Work task
Repeat the entries below exactly. Begin with the first line and end with the line that contains "Select all articles with header checkbox".

Source data
[Start of Attachment]
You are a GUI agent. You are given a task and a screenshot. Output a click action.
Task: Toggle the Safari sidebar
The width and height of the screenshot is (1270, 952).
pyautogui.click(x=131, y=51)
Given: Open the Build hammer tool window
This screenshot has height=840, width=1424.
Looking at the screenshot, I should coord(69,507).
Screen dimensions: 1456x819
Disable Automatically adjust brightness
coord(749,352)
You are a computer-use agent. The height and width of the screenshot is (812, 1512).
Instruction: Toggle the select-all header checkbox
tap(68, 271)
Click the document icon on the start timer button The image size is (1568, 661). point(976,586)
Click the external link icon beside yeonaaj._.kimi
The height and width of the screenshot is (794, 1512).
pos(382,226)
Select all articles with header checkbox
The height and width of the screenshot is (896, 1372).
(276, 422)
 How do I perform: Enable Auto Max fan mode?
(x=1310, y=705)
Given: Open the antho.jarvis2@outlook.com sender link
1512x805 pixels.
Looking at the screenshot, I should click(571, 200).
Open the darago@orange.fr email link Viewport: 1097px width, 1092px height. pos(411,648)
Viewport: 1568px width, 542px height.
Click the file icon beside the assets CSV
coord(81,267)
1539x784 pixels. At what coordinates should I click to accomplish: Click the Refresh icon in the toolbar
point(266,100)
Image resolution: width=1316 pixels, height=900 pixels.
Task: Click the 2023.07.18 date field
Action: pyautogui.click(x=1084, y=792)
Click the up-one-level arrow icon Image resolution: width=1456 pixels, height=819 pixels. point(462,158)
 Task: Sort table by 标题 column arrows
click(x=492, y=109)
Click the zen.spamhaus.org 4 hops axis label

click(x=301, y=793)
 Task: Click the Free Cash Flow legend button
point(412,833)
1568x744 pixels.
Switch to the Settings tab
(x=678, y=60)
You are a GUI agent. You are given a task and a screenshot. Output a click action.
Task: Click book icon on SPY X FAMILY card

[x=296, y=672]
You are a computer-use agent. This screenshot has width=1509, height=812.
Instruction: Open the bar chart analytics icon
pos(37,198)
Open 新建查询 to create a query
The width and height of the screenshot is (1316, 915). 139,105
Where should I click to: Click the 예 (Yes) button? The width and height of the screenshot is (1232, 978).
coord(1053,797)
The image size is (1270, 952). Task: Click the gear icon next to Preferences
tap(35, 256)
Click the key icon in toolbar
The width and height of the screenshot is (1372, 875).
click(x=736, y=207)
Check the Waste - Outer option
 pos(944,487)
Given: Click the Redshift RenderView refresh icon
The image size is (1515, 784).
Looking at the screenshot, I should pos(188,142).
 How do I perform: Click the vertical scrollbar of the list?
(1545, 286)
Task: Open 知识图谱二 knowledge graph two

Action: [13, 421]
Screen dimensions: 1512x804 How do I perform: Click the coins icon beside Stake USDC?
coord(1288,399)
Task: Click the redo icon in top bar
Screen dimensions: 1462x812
[End of Attachment]
Result for this exercise
You are a GUI agent. You are given a task and a screenshot. Output a click action.
Task: Toggle the Safari sidebar
The width and height of the screenshot is (1270, 952).
pyautogui.click(x=131, y=51)
Given: Open the Build hammer tool window
This screenshot has height=840, width=1424.
Looking at the screenshot, I should coord(69,507).
Screen dimensions: 1456x819
Disable Automatically adjust brightness
coord(749,352)
You are a computer-use agent. The height and width of the screenshot is (812, 1512).
Instruction: Toggle the select-all header checkbox
tap(68, 271)
Click the document icon on the start timer button The image size is (1568, 661). point(976,586)
Click the external link icon beside yeonaaj._.kimi
The height and width of the screenshot is (794, 1512).
pos(382,226)
Select all articles with header checkbox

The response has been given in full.